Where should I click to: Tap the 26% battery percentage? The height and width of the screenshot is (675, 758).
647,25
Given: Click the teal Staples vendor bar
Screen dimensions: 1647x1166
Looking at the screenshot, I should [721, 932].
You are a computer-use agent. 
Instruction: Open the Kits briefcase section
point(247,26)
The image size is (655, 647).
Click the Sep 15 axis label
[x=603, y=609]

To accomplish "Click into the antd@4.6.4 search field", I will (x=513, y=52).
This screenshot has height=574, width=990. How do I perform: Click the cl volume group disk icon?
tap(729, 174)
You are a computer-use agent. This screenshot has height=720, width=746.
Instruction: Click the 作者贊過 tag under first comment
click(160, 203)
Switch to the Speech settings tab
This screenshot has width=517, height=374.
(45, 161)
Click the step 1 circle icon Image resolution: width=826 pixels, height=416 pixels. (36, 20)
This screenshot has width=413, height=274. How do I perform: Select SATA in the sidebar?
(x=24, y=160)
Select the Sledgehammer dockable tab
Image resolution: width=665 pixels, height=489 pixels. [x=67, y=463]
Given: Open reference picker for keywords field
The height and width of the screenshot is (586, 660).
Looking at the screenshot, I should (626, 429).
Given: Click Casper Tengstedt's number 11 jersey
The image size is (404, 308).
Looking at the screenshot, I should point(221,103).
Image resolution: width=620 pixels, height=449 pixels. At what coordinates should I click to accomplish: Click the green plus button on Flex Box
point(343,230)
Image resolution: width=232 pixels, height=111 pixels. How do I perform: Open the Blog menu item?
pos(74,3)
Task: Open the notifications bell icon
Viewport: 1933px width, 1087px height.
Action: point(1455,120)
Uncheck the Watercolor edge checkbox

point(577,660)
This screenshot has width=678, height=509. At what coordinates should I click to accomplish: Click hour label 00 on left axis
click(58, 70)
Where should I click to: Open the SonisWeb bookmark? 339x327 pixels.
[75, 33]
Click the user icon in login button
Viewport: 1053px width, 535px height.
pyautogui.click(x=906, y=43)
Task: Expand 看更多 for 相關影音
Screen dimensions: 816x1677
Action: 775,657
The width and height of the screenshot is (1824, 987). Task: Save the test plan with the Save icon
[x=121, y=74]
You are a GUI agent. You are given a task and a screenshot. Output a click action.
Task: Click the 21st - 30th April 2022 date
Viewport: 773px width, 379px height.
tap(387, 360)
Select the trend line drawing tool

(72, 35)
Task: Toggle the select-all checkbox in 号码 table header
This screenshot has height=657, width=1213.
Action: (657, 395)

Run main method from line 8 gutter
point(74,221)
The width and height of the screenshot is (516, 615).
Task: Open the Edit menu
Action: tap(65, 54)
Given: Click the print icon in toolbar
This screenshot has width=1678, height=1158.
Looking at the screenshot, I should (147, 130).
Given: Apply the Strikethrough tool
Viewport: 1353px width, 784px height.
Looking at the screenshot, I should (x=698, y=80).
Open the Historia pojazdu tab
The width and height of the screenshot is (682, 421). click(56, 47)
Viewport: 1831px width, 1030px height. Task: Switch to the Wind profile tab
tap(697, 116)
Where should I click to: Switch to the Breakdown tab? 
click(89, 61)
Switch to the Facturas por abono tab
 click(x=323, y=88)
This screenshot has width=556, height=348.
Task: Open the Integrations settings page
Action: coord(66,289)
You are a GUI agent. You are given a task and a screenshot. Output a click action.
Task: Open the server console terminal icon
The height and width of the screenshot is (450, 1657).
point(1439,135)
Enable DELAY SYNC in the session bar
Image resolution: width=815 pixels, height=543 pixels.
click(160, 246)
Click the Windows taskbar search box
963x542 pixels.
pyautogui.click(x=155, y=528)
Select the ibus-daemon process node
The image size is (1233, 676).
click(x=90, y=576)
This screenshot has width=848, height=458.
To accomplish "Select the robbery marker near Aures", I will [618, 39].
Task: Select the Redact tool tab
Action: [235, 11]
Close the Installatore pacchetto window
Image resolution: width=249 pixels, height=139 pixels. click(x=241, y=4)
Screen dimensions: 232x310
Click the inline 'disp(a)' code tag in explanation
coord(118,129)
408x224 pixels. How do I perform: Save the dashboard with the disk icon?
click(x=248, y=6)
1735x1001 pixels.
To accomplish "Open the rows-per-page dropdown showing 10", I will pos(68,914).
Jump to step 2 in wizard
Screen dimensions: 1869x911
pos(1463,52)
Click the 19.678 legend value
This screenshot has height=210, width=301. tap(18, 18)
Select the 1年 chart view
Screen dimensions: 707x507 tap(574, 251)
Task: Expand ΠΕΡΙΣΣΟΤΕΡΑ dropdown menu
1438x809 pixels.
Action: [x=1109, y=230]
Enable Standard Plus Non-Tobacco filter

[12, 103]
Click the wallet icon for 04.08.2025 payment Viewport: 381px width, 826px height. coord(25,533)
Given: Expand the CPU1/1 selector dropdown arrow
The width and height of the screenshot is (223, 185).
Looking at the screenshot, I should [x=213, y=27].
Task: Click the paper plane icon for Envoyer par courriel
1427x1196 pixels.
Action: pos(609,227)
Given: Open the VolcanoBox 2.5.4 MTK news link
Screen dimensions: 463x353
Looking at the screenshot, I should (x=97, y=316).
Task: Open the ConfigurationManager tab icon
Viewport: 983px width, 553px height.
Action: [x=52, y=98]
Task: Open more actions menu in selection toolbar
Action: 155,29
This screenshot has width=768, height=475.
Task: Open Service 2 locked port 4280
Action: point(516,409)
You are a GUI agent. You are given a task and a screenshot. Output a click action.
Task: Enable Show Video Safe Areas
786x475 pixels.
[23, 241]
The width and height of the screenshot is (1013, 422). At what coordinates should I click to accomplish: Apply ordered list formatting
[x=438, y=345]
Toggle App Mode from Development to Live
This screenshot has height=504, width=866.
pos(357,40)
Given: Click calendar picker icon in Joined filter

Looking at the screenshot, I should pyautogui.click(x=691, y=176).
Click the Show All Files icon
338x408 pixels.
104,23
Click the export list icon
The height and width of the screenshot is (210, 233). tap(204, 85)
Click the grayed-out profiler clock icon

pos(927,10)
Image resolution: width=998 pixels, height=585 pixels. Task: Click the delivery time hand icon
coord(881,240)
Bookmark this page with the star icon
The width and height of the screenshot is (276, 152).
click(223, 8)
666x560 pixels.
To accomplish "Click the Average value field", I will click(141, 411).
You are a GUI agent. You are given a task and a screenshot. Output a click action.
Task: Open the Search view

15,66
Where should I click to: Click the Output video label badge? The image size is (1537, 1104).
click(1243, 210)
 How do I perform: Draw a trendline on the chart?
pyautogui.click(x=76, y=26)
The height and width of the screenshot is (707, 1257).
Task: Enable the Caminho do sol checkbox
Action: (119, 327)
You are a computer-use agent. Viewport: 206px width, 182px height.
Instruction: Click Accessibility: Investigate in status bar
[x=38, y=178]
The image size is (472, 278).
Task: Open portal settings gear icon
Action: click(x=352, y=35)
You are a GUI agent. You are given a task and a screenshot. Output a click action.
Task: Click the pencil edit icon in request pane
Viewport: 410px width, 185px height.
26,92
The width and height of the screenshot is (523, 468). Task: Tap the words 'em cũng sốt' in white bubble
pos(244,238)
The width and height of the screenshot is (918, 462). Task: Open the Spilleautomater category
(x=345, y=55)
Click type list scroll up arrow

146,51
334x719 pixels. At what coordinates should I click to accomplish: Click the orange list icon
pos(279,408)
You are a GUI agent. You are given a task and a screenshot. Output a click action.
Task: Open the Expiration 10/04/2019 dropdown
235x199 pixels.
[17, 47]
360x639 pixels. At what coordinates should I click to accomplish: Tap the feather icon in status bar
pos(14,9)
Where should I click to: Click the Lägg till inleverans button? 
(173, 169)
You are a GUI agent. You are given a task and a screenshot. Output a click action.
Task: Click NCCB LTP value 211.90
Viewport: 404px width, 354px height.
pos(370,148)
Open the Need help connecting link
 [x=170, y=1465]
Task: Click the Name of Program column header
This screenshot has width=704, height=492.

Do this :: Please rewrite the lines from the one containing "This screenshot has width=678, height=509." through the one containing "[x=121, y=74]" as a numbered list, leaving out any blank lines.

Completed task ::
1. This screenshot has width=678, height=509. At what coordinates should I click to accomplish: Click hour label 00 on left axis
2. click(58, 70)
3. Where should I click to: Open the SonisWeb bookmark? 339x327 pixels.
4. [75, 33]
5. Click the user icon in login button
6. Viewport: 1053px width, 535px height.
7. pyautogui.click(x=906, y=43)
8. Task: Expand 看更多 for 相關影音
9. Screen dimensions: 816x1677
10. Action: 775,657
11. The width and height of the screenshot is (1824, 987). Task: Save the test plan with the Save icon
12. [x=121, y=74]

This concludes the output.